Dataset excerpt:
========================================================================

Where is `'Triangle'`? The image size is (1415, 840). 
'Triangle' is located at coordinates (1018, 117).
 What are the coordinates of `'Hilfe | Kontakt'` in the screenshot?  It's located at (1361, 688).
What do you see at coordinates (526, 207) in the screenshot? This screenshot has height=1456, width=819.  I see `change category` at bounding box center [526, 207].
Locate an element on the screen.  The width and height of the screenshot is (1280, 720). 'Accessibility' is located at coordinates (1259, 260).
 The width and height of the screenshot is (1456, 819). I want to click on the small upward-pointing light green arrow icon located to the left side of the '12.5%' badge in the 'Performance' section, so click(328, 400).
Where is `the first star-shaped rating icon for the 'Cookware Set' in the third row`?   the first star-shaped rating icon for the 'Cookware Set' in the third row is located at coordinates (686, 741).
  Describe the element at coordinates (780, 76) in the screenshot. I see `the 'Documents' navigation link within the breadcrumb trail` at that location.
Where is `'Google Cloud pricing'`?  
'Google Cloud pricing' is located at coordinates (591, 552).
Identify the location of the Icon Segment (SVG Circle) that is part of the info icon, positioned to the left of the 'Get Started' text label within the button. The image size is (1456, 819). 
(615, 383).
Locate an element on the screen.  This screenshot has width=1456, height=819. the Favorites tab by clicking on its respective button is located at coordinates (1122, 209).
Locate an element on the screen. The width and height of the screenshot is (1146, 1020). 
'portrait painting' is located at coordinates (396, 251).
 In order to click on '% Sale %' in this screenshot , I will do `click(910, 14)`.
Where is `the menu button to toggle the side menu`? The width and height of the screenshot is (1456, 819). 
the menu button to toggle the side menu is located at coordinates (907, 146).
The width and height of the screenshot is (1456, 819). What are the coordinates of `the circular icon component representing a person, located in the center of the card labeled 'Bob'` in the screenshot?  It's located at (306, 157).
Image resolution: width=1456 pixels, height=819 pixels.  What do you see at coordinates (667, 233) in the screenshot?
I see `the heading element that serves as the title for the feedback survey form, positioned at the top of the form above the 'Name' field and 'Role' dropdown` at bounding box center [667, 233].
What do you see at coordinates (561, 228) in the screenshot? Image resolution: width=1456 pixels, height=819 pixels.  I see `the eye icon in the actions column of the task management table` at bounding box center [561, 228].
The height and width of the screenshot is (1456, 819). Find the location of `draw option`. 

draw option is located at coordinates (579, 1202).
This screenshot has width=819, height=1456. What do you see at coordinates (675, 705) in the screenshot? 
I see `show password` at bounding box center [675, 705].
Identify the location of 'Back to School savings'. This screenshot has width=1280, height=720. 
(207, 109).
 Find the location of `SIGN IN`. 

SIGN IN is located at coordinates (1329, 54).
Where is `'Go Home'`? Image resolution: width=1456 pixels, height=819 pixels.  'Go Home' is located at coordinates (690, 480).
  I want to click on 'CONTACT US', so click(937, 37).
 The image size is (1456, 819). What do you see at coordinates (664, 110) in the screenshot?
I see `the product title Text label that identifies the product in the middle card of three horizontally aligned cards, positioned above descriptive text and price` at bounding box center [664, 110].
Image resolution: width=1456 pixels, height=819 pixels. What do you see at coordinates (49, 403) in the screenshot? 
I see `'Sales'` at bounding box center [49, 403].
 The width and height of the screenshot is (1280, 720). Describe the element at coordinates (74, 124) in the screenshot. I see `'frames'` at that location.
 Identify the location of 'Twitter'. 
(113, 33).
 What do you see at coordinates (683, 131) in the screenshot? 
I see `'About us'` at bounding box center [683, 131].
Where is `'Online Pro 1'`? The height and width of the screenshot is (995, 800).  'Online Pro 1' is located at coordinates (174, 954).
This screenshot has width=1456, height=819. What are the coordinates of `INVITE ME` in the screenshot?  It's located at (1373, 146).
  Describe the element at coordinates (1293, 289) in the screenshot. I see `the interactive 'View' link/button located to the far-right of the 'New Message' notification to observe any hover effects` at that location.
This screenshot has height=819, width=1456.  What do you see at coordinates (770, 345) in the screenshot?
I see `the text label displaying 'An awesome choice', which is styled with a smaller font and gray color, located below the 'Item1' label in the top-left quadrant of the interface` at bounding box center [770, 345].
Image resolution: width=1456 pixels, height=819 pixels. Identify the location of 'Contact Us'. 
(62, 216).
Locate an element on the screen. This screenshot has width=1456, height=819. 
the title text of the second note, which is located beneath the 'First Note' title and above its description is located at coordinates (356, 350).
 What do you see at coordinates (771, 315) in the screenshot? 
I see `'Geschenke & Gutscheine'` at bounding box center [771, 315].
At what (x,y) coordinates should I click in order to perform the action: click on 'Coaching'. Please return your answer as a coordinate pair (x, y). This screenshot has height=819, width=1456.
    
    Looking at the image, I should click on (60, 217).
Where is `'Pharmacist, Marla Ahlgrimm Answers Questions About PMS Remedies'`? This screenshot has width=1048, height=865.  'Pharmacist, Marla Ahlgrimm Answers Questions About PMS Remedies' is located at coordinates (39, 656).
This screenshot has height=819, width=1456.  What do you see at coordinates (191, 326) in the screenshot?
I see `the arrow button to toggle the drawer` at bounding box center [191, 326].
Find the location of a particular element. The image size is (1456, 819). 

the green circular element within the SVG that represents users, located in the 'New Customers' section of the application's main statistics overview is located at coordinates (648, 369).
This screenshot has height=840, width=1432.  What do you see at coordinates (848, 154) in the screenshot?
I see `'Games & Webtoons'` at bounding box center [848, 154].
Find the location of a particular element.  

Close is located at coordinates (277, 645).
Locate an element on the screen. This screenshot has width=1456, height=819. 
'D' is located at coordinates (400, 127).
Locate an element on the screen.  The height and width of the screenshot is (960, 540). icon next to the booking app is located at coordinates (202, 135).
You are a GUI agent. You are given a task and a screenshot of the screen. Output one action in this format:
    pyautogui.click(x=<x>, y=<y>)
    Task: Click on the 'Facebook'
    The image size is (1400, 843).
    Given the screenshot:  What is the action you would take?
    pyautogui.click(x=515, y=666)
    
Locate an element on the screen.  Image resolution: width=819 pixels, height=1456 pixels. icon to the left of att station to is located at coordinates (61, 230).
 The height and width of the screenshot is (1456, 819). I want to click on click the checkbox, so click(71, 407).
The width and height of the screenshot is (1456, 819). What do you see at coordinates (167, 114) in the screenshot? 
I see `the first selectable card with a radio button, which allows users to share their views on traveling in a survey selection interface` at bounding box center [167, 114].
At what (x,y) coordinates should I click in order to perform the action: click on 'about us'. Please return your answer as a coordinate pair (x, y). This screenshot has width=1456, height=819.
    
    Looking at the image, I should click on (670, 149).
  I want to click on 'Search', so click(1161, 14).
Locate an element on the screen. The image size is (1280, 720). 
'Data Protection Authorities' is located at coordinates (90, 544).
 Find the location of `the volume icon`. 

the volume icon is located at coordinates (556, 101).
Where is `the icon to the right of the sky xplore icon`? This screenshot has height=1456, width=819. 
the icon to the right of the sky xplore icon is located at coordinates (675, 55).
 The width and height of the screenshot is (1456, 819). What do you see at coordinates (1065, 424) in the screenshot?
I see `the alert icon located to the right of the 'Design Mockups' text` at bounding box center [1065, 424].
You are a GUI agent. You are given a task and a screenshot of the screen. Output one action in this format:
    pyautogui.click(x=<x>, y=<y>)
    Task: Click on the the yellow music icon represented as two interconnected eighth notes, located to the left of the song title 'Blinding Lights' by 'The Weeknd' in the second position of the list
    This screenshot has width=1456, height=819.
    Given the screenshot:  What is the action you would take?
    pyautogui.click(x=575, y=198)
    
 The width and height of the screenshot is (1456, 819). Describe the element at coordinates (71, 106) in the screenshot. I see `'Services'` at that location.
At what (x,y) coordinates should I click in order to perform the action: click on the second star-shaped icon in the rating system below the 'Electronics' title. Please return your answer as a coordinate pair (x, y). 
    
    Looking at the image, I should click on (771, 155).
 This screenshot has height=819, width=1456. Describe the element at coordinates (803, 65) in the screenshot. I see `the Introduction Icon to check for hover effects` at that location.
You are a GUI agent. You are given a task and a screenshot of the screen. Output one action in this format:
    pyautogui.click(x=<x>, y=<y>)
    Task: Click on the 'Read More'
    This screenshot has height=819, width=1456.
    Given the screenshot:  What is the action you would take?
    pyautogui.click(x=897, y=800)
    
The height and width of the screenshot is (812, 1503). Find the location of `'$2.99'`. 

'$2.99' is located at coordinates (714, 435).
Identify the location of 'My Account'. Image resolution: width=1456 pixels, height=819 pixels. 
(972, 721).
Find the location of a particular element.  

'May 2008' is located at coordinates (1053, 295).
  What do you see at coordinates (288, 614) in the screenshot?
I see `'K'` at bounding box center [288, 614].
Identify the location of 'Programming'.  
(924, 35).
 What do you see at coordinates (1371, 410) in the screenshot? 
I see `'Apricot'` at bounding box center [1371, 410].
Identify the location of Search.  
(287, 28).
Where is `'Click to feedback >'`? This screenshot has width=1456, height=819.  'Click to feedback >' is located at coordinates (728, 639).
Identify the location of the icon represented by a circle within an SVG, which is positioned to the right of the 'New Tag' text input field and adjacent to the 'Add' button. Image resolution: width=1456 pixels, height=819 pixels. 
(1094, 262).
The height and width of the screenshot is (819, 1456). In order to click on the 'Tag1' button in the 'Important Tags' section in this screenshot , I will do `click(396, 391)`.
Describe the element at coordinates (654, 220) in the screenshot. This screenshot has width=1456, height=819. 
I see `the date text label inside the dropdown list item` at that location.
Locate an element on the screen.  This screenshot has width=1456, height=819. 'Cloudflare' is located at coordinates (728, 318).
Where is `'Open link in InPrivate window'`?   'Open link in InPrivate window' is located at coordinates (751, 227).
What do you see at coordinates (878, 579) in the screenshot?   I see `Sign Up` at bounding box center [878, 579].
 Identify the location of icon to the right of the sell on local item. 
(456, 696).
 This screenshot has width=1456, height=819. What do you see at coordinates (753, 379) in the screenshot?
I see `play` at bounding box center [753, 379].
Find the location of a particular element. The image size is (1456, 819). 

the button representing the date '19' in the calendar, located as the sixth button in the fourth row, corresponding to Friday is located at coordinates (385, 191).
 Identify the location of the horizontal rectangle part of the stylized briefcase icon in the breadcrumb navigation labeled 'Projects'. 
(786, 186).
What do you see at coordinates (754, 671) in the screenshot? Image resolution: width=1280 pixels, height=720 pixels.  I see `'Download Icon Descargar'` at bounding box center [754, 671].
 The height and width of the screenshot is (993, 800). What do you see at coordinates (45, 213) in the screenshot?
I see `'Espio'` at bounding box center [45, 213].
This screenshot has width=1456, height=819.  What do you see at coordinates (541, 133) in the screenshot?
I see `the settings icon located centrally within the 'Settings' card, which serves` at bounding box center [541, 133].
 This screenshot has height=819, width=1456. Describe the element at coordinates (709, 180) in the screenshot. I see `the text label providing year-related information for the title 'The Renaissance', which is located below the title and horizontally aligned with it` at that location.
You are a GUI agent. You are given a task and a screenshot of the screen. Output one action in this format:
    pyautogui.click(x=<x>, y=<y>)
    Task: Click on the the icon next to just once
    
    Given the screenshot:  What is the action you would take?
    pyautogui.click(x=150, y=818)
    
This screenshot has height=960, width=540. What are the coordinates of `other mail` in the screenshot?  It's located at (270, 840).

========================================================================

Please return everything from the row containing "Image resolution: width=1456 pixels, height=819 pixels. What" down to the row containing "the title text", both included, copied word for word.

Image resolution: width=1456 pixels, height=819 pixels. What do you see at coordinates (49, 403) in the screenshot? 
I see `'Sales'` at bounding box center [49, 403].
 The width and height of the screenshot is (1280, 720). Describe the element at coordinates (74, 124) in the screenshot. I see `'frames'` at that location.
 Identify the location of 'Twitter'. 
(113, 33).
 What do you see at coordinates (683, 131) in the screenshot? 
I see `'About us'` at bounding box center [683, 131].
Where is `'Online Pro 1'`? The height and width of the screenshot is (995, 800).  'Online Pro 1' is located at coordinates (174, 954).
This screenshot has width=1456, height=819. What are the coordinates of `INVITE ME` in the screenshot?  It's located at (1373, 146).
  Describe the element at coordinates (1293, 289) in the screenshot. I see `the interactive 'View' link/button located to the far-right of the 'New Message' notification to observe any hover effects` at that location.
This screenshot has height=819, width=1456.  What do you see at coordinates (770, 345) in the screenshot?
I see `the text label displaying 'An awesome choice', which is styled with a smaller font and gray color, located below the 'Item1' label in the top-left quadrant of the interface` at bounding box center [770, 345].
Image resolution: width=1456 pixels, height=819 pixels. Identify the location of 'Contact Us'. 
(62, 216).
Locate an element on the screen. This screenshot has width=1456, height=819. 
the title text of the second note, which is located beneath the 'First Note' title and above its description is located at coordinates (356, 350).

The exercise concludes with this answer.